Han sido 24 horas agotadoras, con cinco barcos con contacto visual todo el tiempo, como una regata In Port donde vas viendo quién va delante, ganando, perdiendo  y tienes que hacer un montón de maniobras para buscar la mínima opción. Ahora, aceleraremos hasta cabo de Hornos y será interesante ver ahí quién llega delante. Después de ahí quedarán unas 2.000 millas hasta Itajaí.

Soy de clima tropical, brasileño, y no llevo muy bien el frío. Pones mucha ropa, pero empiezas a trabajar fuerte y el sudor se transforma en agua y acabas mojado. Si pones poca ropa, pasas frío. Es difícil acertar bien pero todo el mundo tiene el mismo problema. Creo que aún va a empeorar un poco, a ver cómo administramos ese frío. Aunque psicológicamente hay que pensar que poco a poco, aunque quede alguno más, terminan los días de frío, quedan menos de los que ya hemos pasado, y eso ayuda.

Muchas veces cuando estás con las manos en la rueda, arriba, la sangre no llega a las manos. Éstas se congelan y hay que moverse. Hoy ha empezado de nuevo el viento más duro y ésa situación cambia: empiezas a mover más la rueda, tienes que surfear olas, y con eso hay más actividad a la rueda y acabas sudado. Los días con poco viento y mucho frío, vas más parado y terminas congelado como un pingüino.

Pero aquí seguimos. Un abrazo a todos.

- [ACTIVIDADES]:
1. Contesta estas preguntas sobre el texto:
(a) ¿Cuántos barcos han tenido contacto visual durante las últimas 24 horas?
(b) ¿Cuántas millas quedarán hasta Itajaí después del cabo de Hornos?
(c) ¿Con qué animal se compara a quien termina congelado en los días de poco viento y mucho frío?
2. Anota cada cantidad expresada con cifras o con un numeral que aparece en el texto, junto con la palabra a la que acompaña.
Los registros no tienen relación con el texto.

- [REGISTROS PROPORCIONADOS]:

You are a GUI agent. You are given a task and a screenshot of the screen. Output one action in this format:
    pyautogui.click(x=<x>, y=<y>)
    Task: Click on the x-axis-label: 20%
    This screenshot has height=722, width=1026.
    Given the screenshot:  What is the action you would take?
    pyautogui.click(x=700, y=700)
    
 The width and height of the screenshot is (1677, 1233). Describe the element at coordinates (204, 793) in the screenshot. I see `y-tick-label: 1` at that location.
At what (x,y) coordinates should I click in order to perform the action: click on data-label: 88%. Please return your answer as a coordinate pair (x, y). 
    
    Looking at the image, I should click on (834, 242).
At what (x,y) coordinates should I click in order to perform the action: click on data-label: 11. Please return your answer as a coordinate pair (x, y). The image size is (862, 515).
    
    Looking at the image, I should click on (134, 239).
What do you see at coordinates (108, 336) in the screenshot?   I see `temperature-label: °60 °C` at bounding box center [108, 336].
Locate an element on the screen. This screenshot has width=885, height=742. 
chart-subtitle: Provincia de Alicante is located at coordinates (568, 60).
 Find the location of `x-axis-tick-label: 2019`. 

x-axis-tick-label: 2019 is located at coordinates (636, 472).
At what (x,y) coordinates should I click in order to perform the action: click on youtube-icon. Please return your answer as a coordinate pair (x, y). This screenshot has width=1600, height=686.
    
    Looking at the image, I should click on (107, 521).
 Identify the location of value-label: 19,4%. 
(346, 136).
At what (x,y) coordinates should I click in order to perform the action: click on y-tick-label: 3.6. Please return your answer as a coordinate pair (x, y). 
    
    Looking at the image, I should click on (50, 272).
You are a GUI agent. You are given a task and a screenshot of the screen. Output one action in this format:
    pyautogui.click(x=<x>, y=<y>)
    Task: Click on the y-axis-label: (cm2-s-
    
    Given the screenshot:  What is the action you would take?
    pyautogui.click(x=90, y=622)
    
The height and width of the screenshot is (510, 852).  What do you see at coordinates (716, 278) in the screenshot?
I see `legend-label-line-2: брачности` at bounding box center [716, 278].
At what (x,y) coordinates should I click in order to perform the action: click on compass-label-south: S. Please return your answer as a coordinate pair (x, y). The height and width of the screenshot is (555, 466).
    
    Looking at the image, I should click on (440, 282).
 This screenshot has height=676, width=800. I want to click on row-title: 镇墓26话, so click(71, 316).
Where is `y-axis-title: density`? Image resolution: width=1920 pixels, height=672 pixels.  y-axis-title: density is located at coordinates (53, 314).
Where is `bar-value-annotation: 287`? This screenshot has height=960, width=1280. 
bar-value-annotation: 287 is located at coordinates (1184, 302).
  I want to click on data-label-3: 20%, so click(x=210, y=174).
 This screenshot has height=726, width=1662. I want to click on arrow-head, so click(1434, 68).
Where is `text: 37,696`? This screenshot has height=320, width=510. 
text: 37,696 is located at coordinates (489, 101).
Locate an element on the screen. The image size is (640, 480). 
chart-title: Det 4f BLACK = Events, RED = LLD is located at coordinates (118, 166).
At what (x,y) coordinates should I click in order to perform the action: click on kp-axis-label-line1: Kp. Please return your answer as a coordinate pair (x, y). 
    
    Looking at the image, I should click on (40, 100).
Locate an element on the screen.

- [RESPUESTAS ESCRITAS]:
1.
(a) Cinco barcos.
(b) Unas 2.000 millas.
(c) Con un pingüino.

2.
24 horas
cinco barcos
2.000 millas